Primero de todo querría definirme un poco.

Soy un chico de 21 años (los cumplo hoy  ) que justo he acabado un grado superior en sistemas de regulación y control automático.

Este módulo me ha dado muchos conocimientos en programación de PLCs, HMIs, variadores, redes de comunicación... no obstante considero que me faltan muchoooos conocimientos en cuanto electrónica pura y dura, por eso ahora estoy intentado aprender por mi cuenta a base de manuales, foros, etc...

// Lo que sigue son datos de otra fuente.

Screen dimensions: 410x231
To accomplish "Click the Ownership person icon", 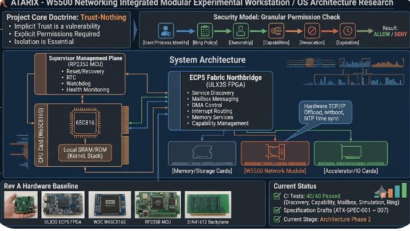I will pyautogui.click(x=241, y=31).
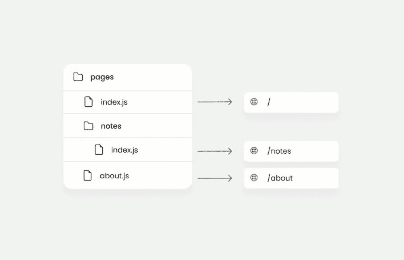This screenshot has width=404, height=260.
Task: Open the /notes route text
Action: tap(279, 151)

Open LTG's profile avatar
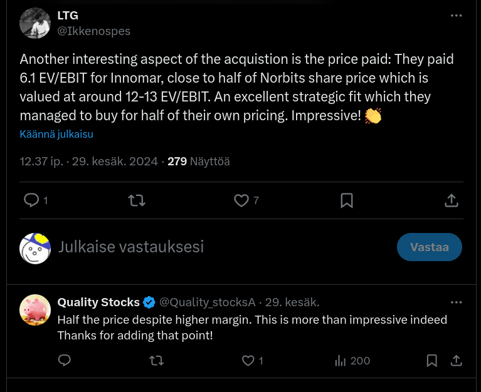(35, 23)
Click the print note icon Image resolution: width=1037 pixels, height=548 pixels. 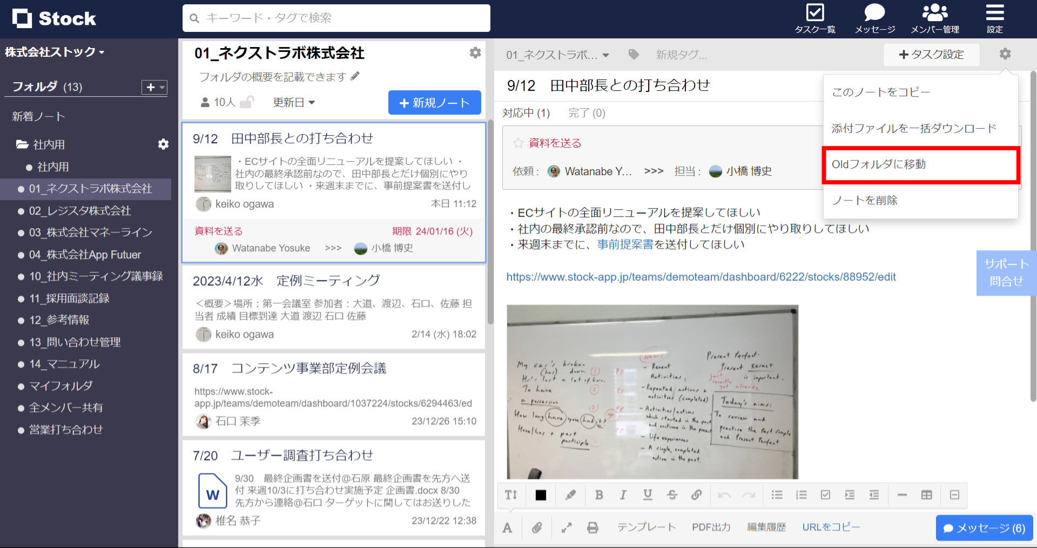pos(592,527)
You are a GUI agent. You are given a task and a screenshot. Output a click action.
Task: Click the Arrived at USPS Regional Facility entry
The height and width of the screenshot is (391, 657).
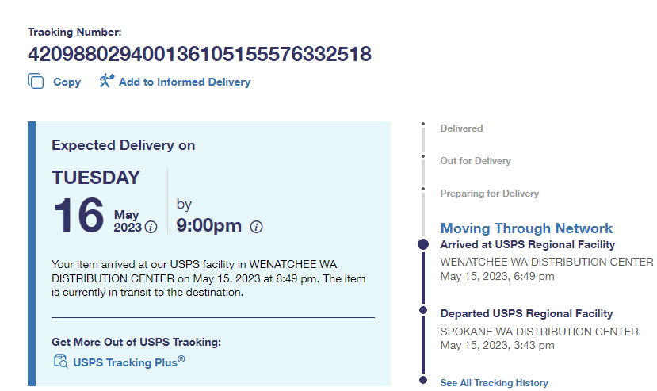[x=527, y=245]
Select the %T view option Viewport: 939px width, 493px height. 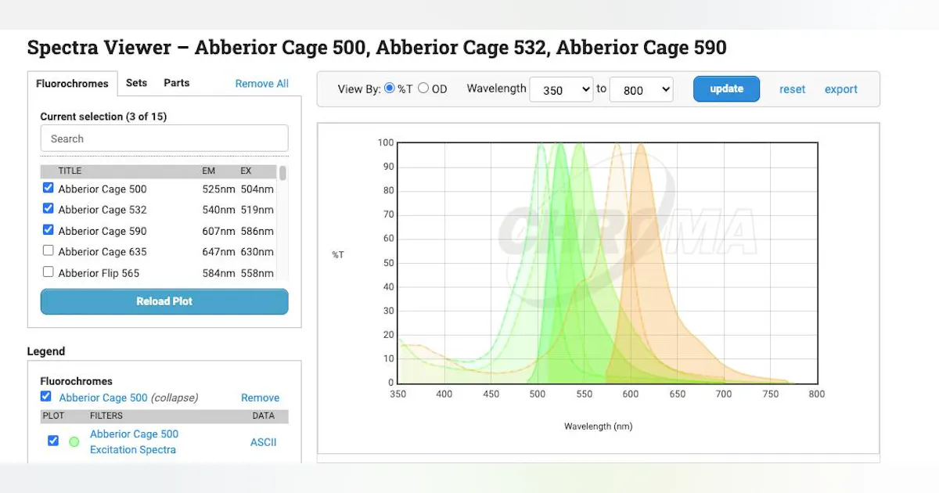[389, 88]
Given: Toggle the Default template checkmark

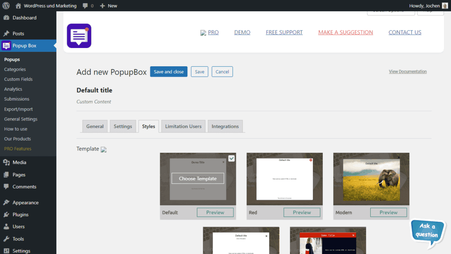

En fin, vamos a la pregunta. Últimamente estoy cogiendo mucho interes en los microcontroladores o PIC (es lo mismo, no?). El tema es que me gustaría saber si hay alguna especia de software para su programación, el lenguaje que se usa, como se comunica con los PIC el PC... una introducción general.

He ido viendo un poco de información suelta pero que al final me ha acabado liando más.

Agradecería ayuda!


----------



## rash (Ago 26, 2009)

Hola felicidades hombre¡¡¡¡
en este foro existe mucha documentación sobre los PIC... 
un enlace muy interesante es el de nuestro compañero Jonathan Moyano sobre un programador para pic por USB y está por aquí 
https://www.forosdeelectronica.com/...-pic-memorias-puerto-usb-pickit2-clone-18080/
saludos


----------



## anibalismo (Sep 21, 2009)

Hola Guimmie, doble felicitacion!
yo tambien estudio ingenieria electrica, y seguro sufrimos del mismo mal: las clases son analogicas, y el mundo es digital.
Te hago una lista de los programas que he aprendido a usar, y que me son super utiles:
Para c++ tienes 2 opciones:

*Picc, *es facil y amigable (para empezar) descarga directa:
http://cid-5263411d03b7b19f.skydrive.live.com/self.aspx/cosas de la uni/Compiler.zip
*EDITADO*

*Mplab* es un poco mas formal, y para trabajos mas "serios" checa en la siguiente pagina:
http://www.microchip.com/stellent/idcplg?IdcService=SS_GET_PAGE&nodeId=1406&dDocName=en536656

*EDITADO*

empieza por ahi, y cualquier cosa estamos en contacto. El picc tiene un manual incluido, pero igual, en internet se consigue. Si no, me avisas y veo que te paso por aca


----------